Phacelia platyloba

Scientific classification
- Kingdom: Plantae
- Clade: Tracheophytes
- Clade: Angiosperms
- Clade: Eudicots
- Clade: Asterids
- Order: Boraginales
- Family: Hydrophyllaceae
- Genus: Phacelia
- Species: P. platyloba
- Binomial name: Phacelia platyloba A.Gray

= Phacelia platyloba =

- Genus: Phacelia
- Species: platyloba
- Authority: A.Gray

Species of plant

Phacelia platyloba is a species of phacelia known by the common name broadlobe phacelia. It is endemic to California, where it is known only from a section of the central Sierra Nevada foothills. It is a resident of chaparral, woodland, and other local habitat.
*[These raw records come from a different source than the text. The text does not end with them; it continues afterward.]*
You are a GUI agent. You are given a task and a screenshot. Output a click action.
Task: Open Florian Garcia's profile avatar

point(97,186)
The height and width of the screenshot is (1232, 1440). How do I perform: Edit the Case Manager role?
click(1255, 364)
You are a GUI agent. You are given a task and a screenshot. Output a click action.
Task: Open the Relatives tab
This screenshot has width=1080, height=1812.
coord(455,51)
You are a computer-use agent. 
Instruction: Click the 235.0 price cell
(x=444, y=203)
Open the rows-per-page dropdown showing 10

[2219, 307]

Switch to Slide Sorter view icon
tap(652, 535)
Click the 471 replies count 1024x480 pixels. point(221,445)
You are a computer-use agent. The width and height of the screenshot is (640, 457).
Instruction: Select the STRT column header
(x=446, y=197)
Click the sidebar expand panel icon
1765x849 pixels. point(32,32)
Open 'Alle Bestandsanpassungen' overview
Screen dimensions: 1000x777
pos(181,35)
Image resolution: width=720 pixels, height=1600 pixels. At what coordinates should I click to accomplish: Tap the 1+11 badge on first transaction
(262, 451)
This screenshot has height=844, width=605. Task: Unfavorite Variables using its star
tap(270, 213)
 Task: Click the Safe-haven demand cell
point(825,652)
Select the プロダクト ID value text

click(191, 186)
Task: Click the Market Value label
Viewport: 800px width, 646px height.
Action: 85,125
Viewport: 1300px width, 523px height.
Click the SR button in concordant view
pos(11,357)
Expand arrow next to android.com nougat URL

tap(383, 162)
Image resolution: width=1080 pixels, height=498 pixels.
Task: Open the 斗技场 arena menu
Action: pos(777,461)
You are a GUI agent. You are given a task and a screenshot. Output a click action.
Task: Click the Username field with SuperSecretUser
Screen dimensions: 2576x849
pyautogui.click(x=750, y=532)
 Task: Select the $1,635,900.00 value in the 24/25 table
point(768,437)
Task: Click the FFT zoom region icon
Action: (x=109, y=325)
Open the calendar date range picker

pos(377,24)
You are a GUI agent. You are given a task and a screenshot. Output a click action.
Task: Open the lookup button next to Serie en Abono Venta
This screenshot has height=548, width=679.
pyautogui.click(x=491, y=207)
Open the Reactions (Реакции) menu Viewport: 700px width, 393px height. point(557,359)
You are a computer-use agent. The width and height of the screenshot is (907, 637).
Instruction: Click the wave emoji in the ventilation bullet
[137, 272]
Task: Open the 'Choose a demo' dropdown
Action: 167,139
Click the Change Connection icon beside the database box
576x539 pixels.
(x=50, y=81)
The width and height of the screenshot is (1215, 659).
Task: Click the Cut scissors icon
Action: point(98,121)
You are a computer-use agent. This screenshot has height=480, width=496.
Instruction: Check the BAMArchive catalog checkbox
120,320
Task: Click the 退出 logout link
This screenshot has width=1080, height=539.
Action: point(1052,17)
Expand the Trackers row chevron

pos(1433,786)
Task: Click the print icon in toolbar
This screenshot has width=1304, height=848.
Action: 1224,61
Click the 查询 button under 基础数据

It is an annual herb producing a branched or unbranched erect stem up to 45 centimeters tall. It is coated in soft and stiff hairs. The leaves are up to 9 centimeters long and divided into several lobed to intricately toothed leaflets. The inflorescence is a one-sided curving or coiling cyme of widely bell-shaped flowers. Each flower is about half a centimeter long and pale blue or lavender in color. It is surrounded by a calyx of densely hairy sepals which are unequal in size and shape, 2 being longer and wider than the other 3.